The Internet of Things is also a completely new approach to the handling of the complaint process. Imagine you have bought a broken mp3 player and the device sends the information about the failure to the store. A customer service employee receives the information about the need for replacement of equipment and orders a courier in advance. The whole complaint process is fast, efficient and does not take customer’s time.
Thanks to IoT’s achievements, products can also be recommended to the customers in a much more advanced way. Imagine a situation where you have just ordered new hiking boots, you decide to go hiking and in the evening you receive a text message saying “Got soaked in the mountains? Order a waterproof protector for your boots now.” Sounds unreal? It’s enough when a boot sensor collects your location data (you are in the mountains) as well as weather information (it rains) and sends it to the store.
What other benefits come from IoT? Generally speaking – the Internet of Things increases the customer satisfaction level and enables sellers to provide more comprehensive shopping experience to their customers, leading to their high engagement in the process. Personalized and contextualized interactions with customers facilitate the process of predicting their needs on a much higher level.

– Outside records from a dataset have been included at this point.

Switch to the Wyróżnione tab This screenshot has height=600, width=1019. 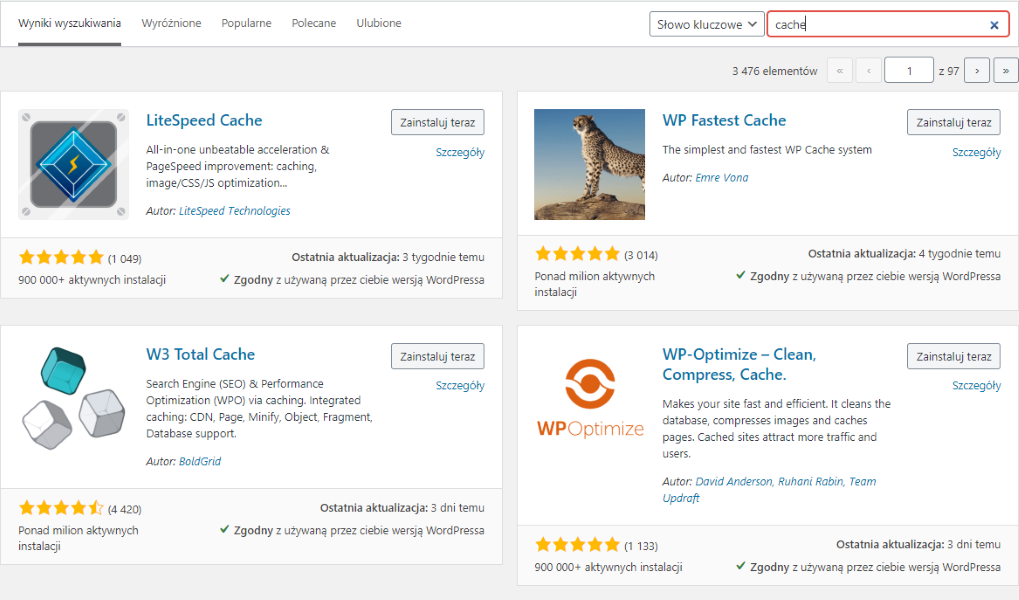pos(171,23)
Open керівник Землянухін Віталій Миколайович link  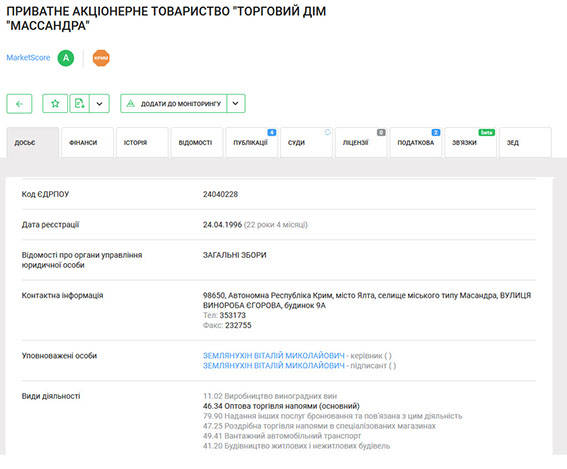click(x=273, y=355)
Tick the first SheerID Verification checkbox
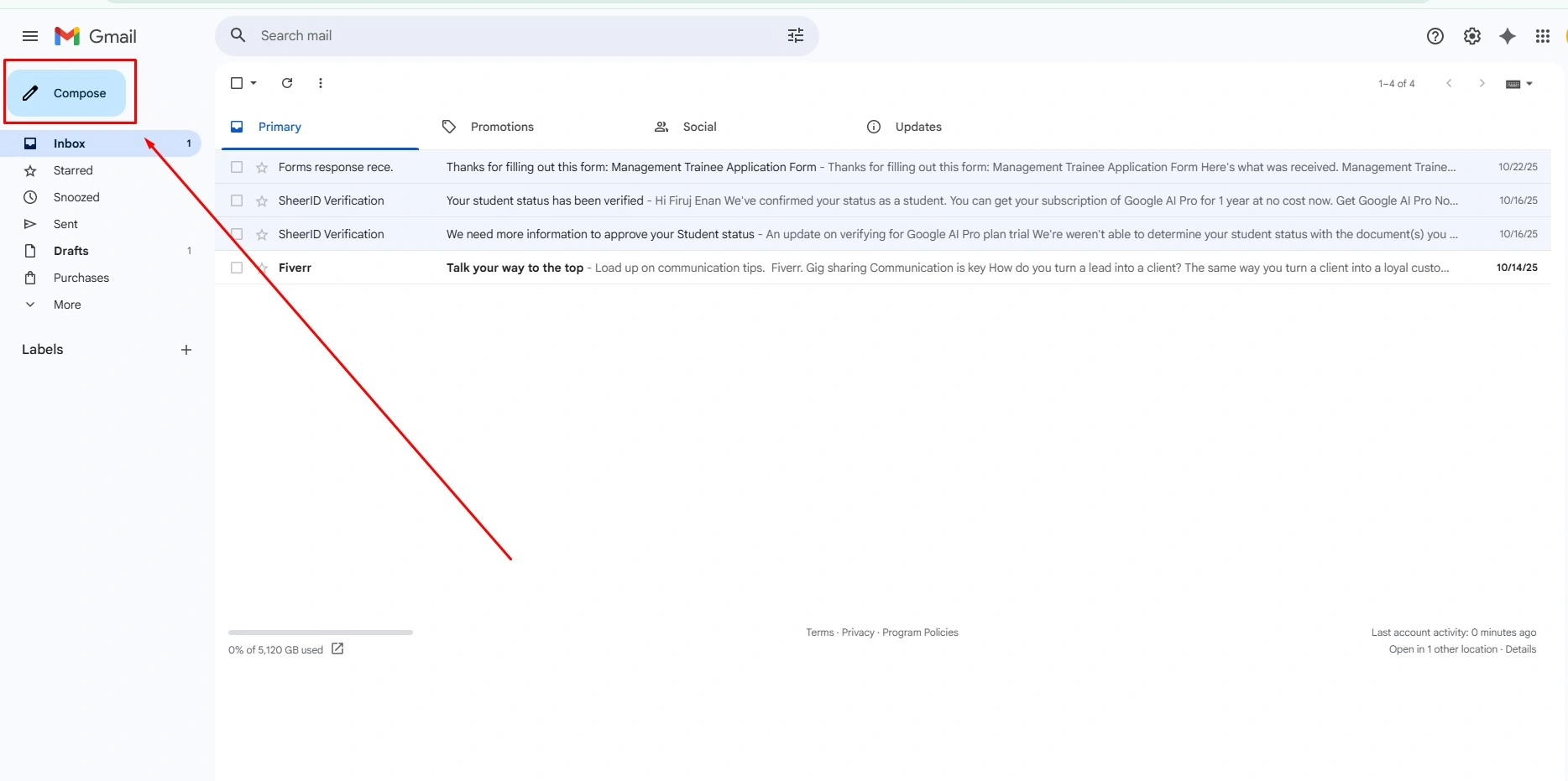The height and width of the screenshot is (781, 1568). pos(237,200)
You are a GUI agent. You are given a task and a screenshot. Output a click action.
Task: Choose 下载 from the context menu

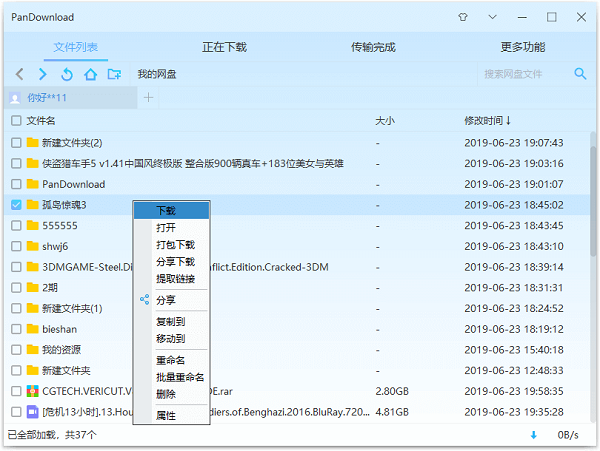coord(166,211)
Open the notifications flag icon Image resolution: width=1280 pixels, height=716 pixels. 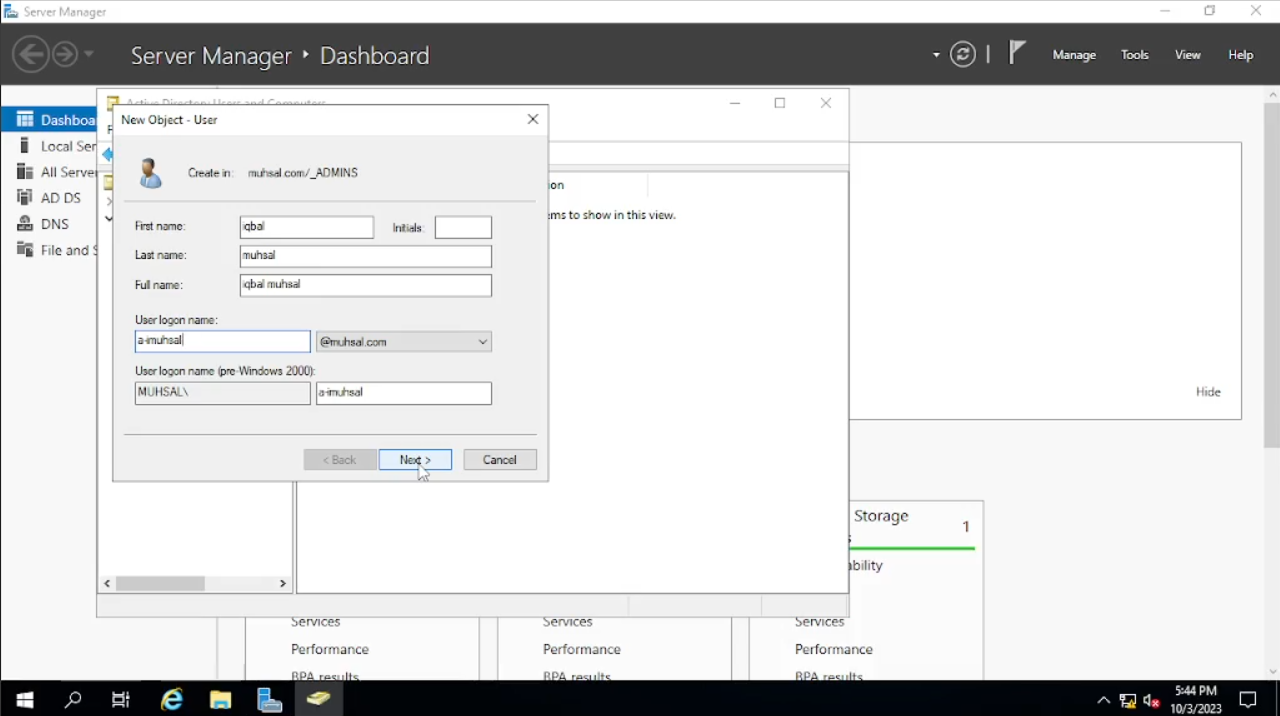1017,53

In this way we may sell items based on previous shopping lists, loyalty programs, the history of viewed products, or a web browser search history. Bluetooth sensors combined with smartphone applications allow for tracking the moves of a user visiting an e-store. This gives the vendors more detailed information on what customers are searching for – what has a positive effect on their future purchasing decisions. Thanks to transmitters, they may also automatically send out information about promotions and discounts immediately after a person opens a store website.

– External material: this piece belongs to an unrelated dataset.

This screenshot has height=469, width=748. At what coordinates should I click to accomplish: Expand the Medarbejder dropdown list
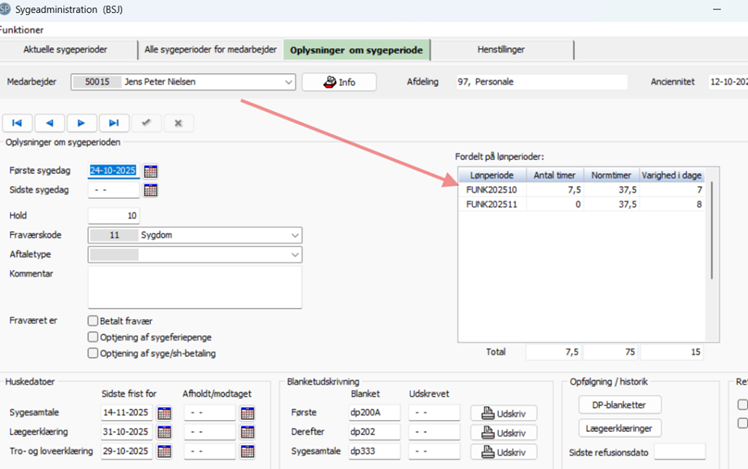click(x=286, y=82)
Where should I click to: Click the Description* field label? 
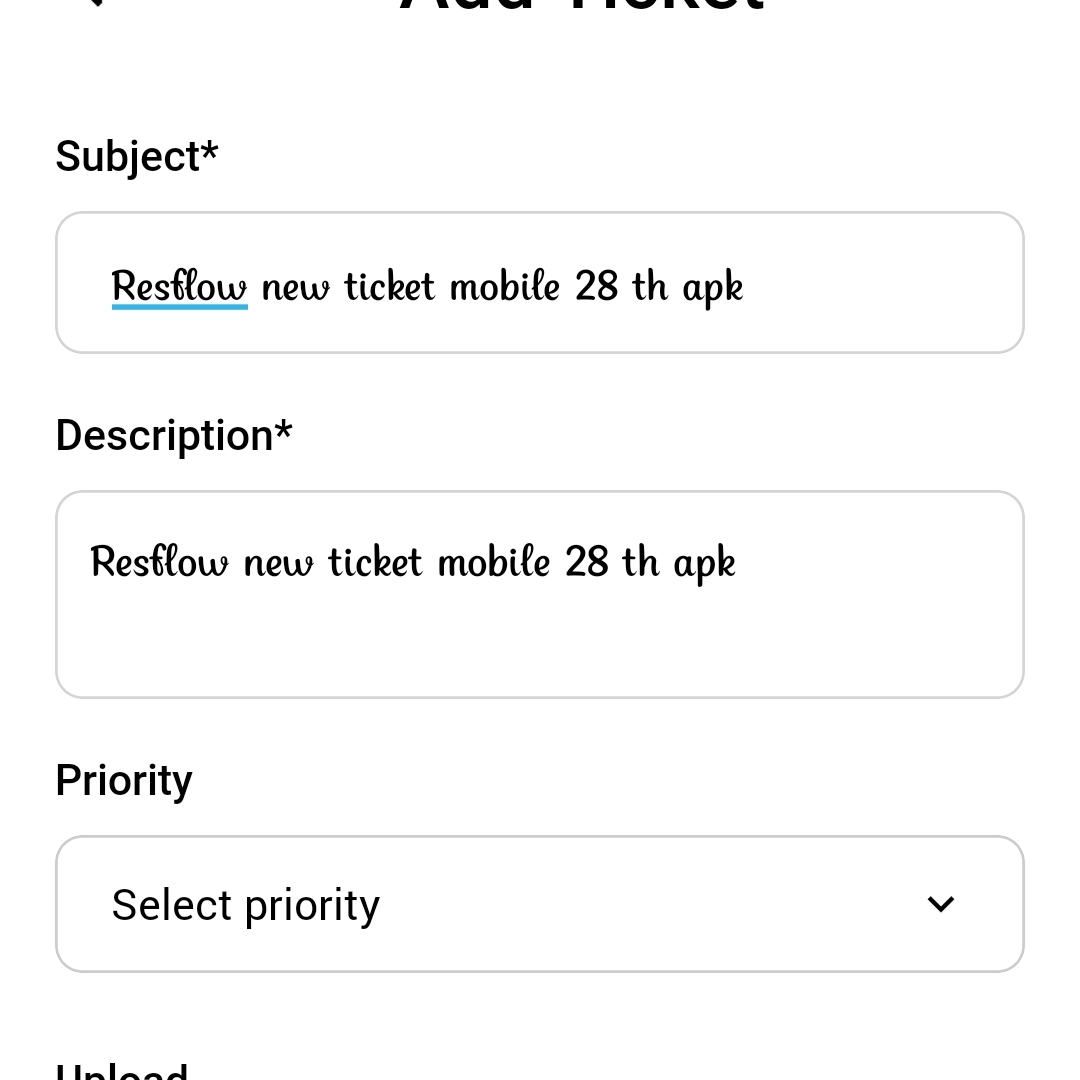(x=174, y=436)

Better stock management. Given the big number of things entering and leaving a warehouse, tracking each product may be very difficult. The IoT sensors and RFID (Radio-frequency identification) tags may be used for real-time stock management, thanks to which, the flow of information is more efficient. This means a better (and automatic) monitoring and tracking of incoming and outgoing shipments. In e-commerce, saving of time and human effort allows to focus on key business aspects.
IoT has a lot more to offer in terms of marketing activities and a much better chance for getting to know customers. In fact, it opens up unlimited possibilities for marketing and promotion. For example, a shoe seller called Meat Pack decided to implement a very creative promotional action for its own brand. In 2012 when customers with the store’s application, installed on their devices, visited their competitor’s shop, they received a notification that they can use up to 99% of a discount for their next purchase in Meat Pack. There was only one condition: the discount will be dropping 1% per second until the customer reaches the store. This made users literally storm out of competitors’ stores and run to Meat Pack.
The Internet of Things is a continuous communication of various devices with intelligent sensors and functions, data exchange with other devices, and the Internet. Year by year the technology is becoming more and more popular. It had only been a matter of time before e-commerce began to use it as well. All we have to do now is to wait for the direction it is going to take. There is one thing we can be sure of – things will get hot!